» Instruction: Render every one of the lines below as a JSON list of strings, one string per line, omitting any blank lines.

Source material Start Marker

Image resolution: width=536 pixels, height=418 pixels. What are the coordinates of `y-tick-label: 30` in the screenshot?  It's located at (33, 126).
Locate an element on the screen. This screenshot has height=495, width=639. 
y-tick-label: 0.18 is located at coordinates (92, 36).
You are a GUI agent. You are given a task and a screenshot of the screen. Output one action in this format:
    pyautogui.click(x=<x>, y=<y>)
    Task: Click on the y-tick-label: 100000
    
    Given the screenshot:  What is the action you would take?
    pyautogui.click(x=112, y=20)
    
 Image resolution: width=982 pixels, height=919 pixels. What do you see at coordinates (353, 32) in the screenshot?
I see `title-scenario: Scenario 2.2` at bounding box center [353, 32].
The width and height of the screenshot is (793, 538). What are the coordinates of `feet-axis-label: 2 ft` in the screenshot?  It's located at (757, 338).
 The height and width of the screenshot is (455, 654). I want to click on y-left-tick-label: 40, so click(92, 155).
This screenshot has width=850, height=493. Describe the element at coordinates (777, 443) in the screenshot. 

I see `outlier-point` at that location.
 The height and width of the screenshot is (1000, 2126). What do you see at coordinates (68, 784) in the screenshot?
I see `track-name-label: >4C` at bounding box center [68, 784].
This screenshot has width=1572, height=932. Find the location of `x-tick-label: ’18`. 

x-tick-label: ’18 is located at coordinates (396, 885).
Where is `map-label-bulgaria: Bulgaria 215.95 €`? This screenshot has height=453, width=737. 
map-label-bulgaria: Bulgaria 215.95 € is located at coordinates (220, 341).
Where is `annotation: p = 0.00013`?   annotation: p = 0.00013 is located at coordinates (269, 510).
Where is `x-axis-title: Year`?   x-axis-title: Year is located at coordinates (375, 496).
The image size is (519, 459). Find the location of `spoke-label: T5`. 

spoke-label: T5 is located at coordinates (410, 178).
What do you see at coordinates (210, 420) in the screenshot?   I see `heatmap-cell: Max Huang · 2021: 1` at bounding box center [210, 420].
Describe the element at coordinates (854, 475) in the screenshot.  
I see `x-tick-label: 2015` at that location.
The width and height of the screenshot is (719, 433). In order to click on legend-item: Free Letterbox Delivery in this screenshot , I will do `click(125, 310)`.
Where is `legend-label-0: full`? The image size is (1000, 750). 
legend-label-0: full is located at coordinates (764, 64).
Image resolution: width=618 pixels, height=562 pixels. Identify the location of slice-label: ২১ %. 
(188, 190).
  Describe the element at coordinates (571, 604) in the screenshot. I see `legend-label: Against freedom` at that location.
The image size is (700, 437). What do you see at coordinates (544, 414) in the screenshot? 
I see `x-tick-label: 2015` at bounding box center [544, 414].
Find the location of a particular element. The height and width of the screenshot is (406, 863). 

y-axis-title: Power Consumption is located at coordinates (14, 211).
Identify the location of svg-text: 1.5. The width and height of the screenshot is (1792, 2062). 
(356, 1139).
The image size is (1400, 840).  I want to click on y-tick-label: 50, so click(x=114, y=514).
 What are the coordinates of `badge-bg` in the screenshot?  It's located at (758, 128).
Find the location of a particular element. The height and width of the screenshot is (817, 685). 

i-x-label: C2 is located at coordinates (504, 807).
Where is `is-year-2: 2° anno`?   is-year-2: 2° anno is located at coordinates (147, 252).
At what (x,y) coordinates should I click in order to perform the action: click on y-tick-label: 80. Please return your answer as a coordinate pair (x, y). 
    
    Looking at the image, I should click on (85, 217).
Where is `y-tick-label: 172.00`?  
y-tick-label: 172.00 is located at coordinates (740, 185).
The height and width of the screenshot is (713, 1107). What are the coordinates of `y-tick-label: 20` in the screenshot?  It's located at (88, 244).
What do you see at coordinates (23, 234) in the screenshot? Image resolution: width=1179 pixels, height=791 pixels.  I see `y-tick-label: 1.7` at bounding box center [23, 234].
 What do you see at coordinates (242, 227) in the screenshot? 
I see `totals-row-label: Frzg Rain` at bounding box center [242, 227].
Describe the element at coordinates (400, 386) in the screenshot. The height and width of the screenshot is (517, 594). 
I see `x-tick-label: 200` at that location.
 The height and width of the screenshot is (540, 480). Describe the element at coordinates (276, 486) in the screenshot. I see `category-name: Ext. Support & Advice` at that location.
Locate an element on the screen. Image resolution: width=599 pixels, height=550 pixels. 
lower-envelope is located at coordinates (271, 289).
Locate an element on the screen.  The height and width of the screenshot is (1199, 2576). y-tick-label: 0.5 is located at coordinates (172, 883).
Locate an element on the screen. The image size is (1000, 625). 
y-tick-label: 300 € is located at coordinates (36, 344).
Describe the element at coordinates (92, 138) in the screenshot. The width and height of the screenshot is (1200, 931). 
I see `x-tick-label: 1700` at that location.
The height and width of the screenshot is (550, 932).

Source material End Marker

» Written solution:
[
  "Image resolution: width=536 pixels, height=418 pixels. What are the coordinates of `y-tick-label: 30` in the screenshot?  It's located at (33, 126).",
  "Locate an element on the screen. This screenshot has height=495, width=639. ",
  "y-tick-label: 0.18 is located at coordinates (92, 36).",
  "You are a GUI agent. You are given a task and a screenshot of the screen. Output one action in this format:",
  "    pyautogui.click(x=<x>, y=<y>)",
  "    Task: Click on the y-tick-label: 100000",
  "    Given the screenshot:  What is the action you would take?",
  "    pyautogui.click(x=112, y=20)",
  " Image resolution: width=982 pixels, height=919 pixels. What do you see at coordinates (353, 32) in the screenshot?",
  "I see `title-scenario: Scenario 2.2` at bounding box center [353, 32].",
  "The width and height of the screenshot is (793, 538). What are the coordinates of `feet-axis-label: 2 ft` in the screenshot?  It's located at (757, 338).",
  " The height and width of the screenshot is (455, 654). I want to click on y-left-tick-label: 40, so click(92, 155).",
  "This screenshot has width=850, height=493. Describe the element at coordinates (777, 443) in the screenshot. ",
  "I see `outlier-point` at that location.",
  " The height and width of the screenshot is (1000, 2126). What do you see at coordinates (68, 784) in the screenshot?",
  "I see `track-name-label: >4C` at bounding box center [68, 784].",
  "This screenshot has width=1572, height=932. Find the location of `x-tick-label: ’18`. ",
  "x-tick-label: ’18 is located at coordinates (396, 885).",
  "Where is `map-label-bulgaria: Bulgaria 215.95 €`? This screenshot has height=453, width=737. ",
  "map-label-bulgaria: Bulgaria 215.95 € is located at coordinates (220, 341).",
  "Where is `annotation: p = 0.00013`?   annotation: p = 0.00013 is located at coordinates (269, 510).",
  "Where is `x-axis-title: Year`?   x-axis-title: Year is located at coordinates (375, 496).",
  "The image size is (519, 459). Find the location of `spoke-label: T5`. ",
  "spoke-label: T5 is located at coordinates (410, 178).",
  "What do you see at coordinates (210, 420) in the screenshot?   I see `heatmap-cell: Max Huang · 2021: 1` at bounding box center [210, 420].",
  "Describe the element at coordinates (854, 475) in the screenshot.  ",
  "I see `x-tick-label: 2015` at that location.",
  "The width and height of the screenshot is (719, 433). In order to click on legend-item: Free Letterbox Delivery in this screenshot , I will do `click(125, 310)`.",
  "Where is `legend-label-0: full`? The image size is (1000, 750). ",
  "legend-label-0: full is located at coordinates (764, 64).",
  "Image resolution: width=618 pixels, height=562 pixels. Identify the location of slice-label: ২১ %. ",
  "(188, 190).",
  "  Describe the element at coordinates (571, 604) in the screenshot. I see `legend-label: Against freedom` at that location.",
  "The image size is (700, 437). What do you see at coordinates (544, 414) in the screenshot? ",
  "I see `x-tick-label: 2015` at bounding box center [544, 414].",
  "Find the location of a particular element. The height and width of the screenshot is (406, 863). ",
  "y-axis-title: Power Consumption is located at coordinates (14, 211).",
  "Identify the location of svg-text: 1.5. The width and height of the screenshot is (1792, 2062). ",
  "(356, 1139).",
  "The image size is (1400, 840).  I want to click on y-tick-label: 50, so click(x=114, y=514).",
  " What are the coordinates of `badge-bg` in the screenshot?  It's located at (758, 128).",
  "Find the location of a particular element. The height and width of the screenshot is (817, 685). ",
  "i-x-label: C2 is located at coordinates (504, 807).",
  "Where is `is-year-2: 2° anno`?   is-year-2: 2° anno is located at coordinates (147, 252).",
  "At what (x,y) coordinates should I click in order to perform the action: click on y-tick-label: 80. Please return your answer as a coordinate pair (x, y). ",
  "    Looking at the image, I should click on (85, 217).",
  "Where is `y-tick-label: 172.00`?  ",
  "y-tick-label: 172.00 is located at coordinates (740, 185).",
  "The height and width of the screenshot is (713, 1107). What are the coordinates of `y-tick-label: 20` in the screenshot?  It's located at (88, 244).",
  "What do you see at coordinates (23, 234) in the screenshot? Image resolution: width=1179 pixels, height=791 pixels.  I see `y-tick-label: 1.7` at bounding box center [23, 234].",
  " What do you see at coordinates (242, 227) in the screenshot? ",
  "I see `totals-row-label: Frzg Rain` at bounding box center [242, 227].",
  "Describe the element at coordinates (400, 386) in the screenshot. The height and width of the screenshot is (517, 594). ",
  "I see `x-tick-label: 200` at that location.",
  " The height and width of the screenshot is (540, 480). Describe the element at coordinates (276, 486) in the screenshot. I see `category-name: Ext. Support & Advice` at that location.",
  "Locate an element on the screen. Image resolution: width=599 pixels, height=550 pixels. ",
  "lower-envelope is located at coordinates (271, 289).",
  "Locate an element on the screen.  The height and width of the screenshot is (1199, 2576). y-tick-label: 0.5 is located at coordinates (172, 883).",
  "Locate an element on the screen. The image size is (1000, 625). ",
  "y-tick-label: 300 € is located at coordinates (36, 344).",
  "Describe the element at coordinates (92, 138) in the screenshot. The width and height of the screenshot is (1200, 931). ",
  "I see `x-tick-label: 1700` at that location.",
  "The height and width of the screenshot is (550, 932)."
]